But now he's named two women to his team, one of them the daughter of Indian immigrants. South Carolina Gov. Nikki Haley is Trump's pick for U.S. ambassador to the United Nations. He's also tapped Betsy DeVos, a top Republican donor and a School Choice activist. She will be secretary of education.

No further transition announcements expected today. Trump is enjoying the Thanksgiving holiday with his family. He is at the Mar-a-Lago estate in Palm Beach. The president-elect releasing a Thanksgiving video message to the nation Wednesday. He's calling for healing and unity. Our Jason Carroll is at Mar-a-Lago with the latest.

(BEGIN VIDEOTAPE)

JASON CARROLL, CNN INTERNATIONAL CORRESPONDENT: Boris, Christine, the president-elect trying to turn a page with his Thanksgiving video message. As both of you know, he was criticized throughout the campaign for running what many called a racist, some calling a divisive campaign. He always denied that.

But having said that, he is now calling for the country to come together, saying it's a time for unity. Also saying that this is something that he knows is not going to happen overnight. But he is calling for healing, at one point quoting Abraham Lincoln, saying "one voice, one heart". DONALD TRUMP (R), PRESIDENT-ELECT: We've just finished a long and bruising political campaign. Emotions are raw and tensions just don't heal overnight. It doesn't go quickly, unfortunately. But we have before us the chance now to make history together. To bring real change to Washington, real safety to our cities, and real prosperity to our communities, including our inner cities. So important to me and so important to our country. But to succeed, we must enlist the effort of our entire nation.

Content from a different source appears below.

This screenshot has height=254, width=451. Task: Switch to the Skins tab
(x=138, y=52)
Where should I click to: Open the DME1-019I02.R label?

CARROLL: The Trump transition team basically saying that this is going to be a down day for the president-elect and his family, so not to expect any more cabinet announcements. If any of those are to come, that will happen Friday or after the holiday -- Boris, Christine.

(END VIDEOTAPE)

SANCHEZ: All right, Jason, thank you. According to a new report Donald Trump has been skipping most of the daily intelligence briefings that have been prepared for him since his election victory. "The Washington Post" reporting that an intelligence team has been prepared to brief Trump every day since the election but he's only met them twice.

A briefer for George W. Bush tells the "Post" that it's a pace less frequent than most recent presidents-elect but it's not unprecedented. Vice president-elect Mike Pence has taken the intelligence briefings almost every day since the election.

ROMANS: All right. Joining us this morning to assess the transition so far, two of our favorite political analysts and best-selling author Ellis Henican, and political economist Greg Valliere. He's the chief strategist at Horizon Investments. Good morning, gentlemen.

ELLIS HENICAN, POLITICAL ANALYST, BEST-SELLING AUTHOR: Hey.

ROMANS: Greg, let's bring you into this Thanksgiving Day conversation. Good morning and happy Thanksgiving.

GREG VALLIERE, POLITICAL ECONOMIST, CHIEF STRATEGIST, HORIZON INVESTMENTS: Hi.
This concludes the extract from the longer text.